OK, let me take one more shot at this.

Given,

r+s+t = x+y+z
r^2+s^2+t^2 = x^2+y^2+z^2

we can reduce the second of these to an elementary symmetric function:

rs+rt+st = xy+xz+yz

If we take t and z as unknowns, and r,s,x,y as parameters, this gives
us a system of two linear equations in two unknowns:

t-z = x+y-r-s
(r+s)t-(x+y)z = xy-rs

The determinant D of the matrix [1,-1;r+s,-x-y] is r+s-x-y. If D is
non-zero, then there is a unique set of values t,z which solve the
linear equations, which in turn solves the original problem. If D is 0
on the other hand, then the equations are linearly dependent, i.e.
either there are no solutions or there are an infinite number of
solutions. D = 0 implies r+s = x+y, which in turn implies t = z, which
in turn implies rs = xy. The two equations r+s = x+y and rs = xy taken
together imply that x,y is a permutation of r,s, since both pairs are
the roots of the same quadratic: a^2 - (r+s)a + rs = a^2 - (x+y)a + xy.

This gives all the solutions of the original problem.

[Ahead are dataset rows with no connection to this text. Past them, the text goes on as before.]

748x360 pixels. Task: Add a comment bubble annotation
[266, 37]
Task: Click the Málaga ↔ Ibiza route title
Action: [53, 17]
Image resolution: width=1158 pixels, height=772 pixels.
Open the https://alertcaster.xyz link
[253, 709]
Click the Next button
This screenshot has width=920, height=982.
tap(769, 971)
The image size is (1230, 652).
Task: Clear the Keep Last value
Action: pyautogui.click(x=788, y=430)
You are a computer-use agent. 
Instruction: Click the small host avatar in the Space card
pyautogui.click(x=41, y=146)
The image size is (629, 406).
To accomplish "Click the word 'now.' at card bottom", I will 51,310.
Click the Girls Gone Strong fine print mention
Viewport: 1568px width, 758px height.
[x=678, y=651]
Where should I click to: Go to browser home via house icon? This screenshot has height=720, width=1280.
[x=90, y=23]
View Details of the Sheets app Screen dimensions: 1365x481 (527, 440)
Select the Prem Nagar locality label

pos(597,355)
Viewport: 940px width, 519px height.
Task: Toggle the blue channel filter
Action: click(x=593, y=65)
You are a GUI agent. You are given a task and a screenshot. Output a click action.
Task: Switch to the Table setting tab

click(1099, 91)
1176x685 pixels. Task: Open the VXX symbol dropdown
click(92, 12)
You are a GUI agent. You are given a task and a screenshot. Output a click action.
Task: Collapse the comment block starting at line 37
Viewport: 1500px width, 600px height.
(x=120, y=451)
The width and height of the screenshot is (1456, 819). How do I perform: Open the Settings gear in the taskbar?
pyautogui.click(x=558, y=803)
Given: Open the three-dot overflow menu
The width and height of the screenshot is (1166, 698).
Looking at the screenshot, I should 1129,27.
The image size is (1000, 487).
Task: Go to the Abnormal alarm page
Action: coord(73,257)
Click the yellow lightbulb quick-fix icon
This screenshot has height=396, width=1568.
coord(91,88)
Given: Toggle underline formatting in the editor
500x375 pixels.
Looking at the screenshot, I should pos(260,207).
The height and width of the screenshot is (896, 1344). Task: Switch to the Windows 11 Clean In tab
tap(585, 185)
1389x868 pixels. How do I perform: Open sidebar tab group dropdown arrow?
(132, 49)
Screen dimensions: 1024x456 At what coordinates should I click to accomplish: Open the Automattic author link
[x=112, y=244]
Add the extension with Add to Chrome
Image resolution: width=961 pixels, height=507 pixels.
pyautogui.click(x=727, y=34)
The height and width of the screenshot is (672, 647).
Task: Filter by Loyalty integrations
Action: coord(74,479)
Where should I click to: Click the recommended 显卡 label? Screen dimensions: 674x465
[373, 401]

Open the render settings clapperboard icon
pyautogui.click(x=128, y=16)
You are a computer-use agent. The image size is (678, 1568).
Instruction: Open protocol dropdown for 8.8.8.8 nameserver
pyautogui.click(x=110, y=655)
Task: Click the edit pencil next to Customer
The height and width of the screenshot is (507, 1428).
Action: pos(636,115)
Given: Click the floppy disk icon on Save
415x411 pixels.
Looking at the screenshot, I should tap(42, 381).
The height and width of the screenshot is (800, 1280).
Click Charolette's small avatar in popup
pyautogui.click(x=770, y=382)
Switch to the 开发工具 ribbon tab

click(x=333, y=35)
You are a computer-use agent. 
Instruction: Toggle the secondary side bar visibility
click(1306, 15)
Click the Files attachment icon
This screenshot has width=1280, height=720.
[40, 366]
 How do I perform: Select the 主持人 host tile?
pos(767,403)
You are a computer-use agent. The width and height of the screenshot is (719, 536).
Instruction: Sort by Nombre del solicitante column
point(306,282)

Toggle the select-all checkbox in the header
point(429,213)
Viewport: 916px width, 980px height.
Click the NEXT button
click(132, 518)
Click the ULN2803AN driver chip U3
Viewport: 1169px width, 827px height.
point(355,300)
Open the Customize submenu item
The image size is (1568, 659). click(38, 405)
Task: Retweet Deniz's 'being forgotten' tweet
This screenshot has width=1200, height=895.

The same approach can be taken to the equations:

r+s+t+u = w+x+y+z, etc.

which can be reduced to elementary symmetric functions in the same way:

r+s+t+u = w+x+y+z
rs+(r+s)t+(r+s+t)u = wx+(w+x)y+(w+x+y)z
rst+(rs+rt+st)u = wxy+(wx+wy+xy)z

However, it is not possible to choose three of the quantities in these
equations so that the equations are linear, since at least two must be
on one side or the other, and their product will appear in the last two
equations. We can get around this issue by writing, say, W = w+x, X =
wx, which leaves the equations:

r+s+t+u = W+y+z
rs+(r+s)t+(r+s+t)u = X+Wy+(W+y)z
rst+(rs+rt+st)u = Xy+(X+Wy)z

which is now linear in u,W,X (taking r,s,t,y,z as arbitrary rational
parameters). We can therefore solve this system for u,W,X, and we will
obtain a solution of the problem provided that W^2-4X is a square,
which will imply that w and x are rational.

I haven't carried this reasoning any further.

.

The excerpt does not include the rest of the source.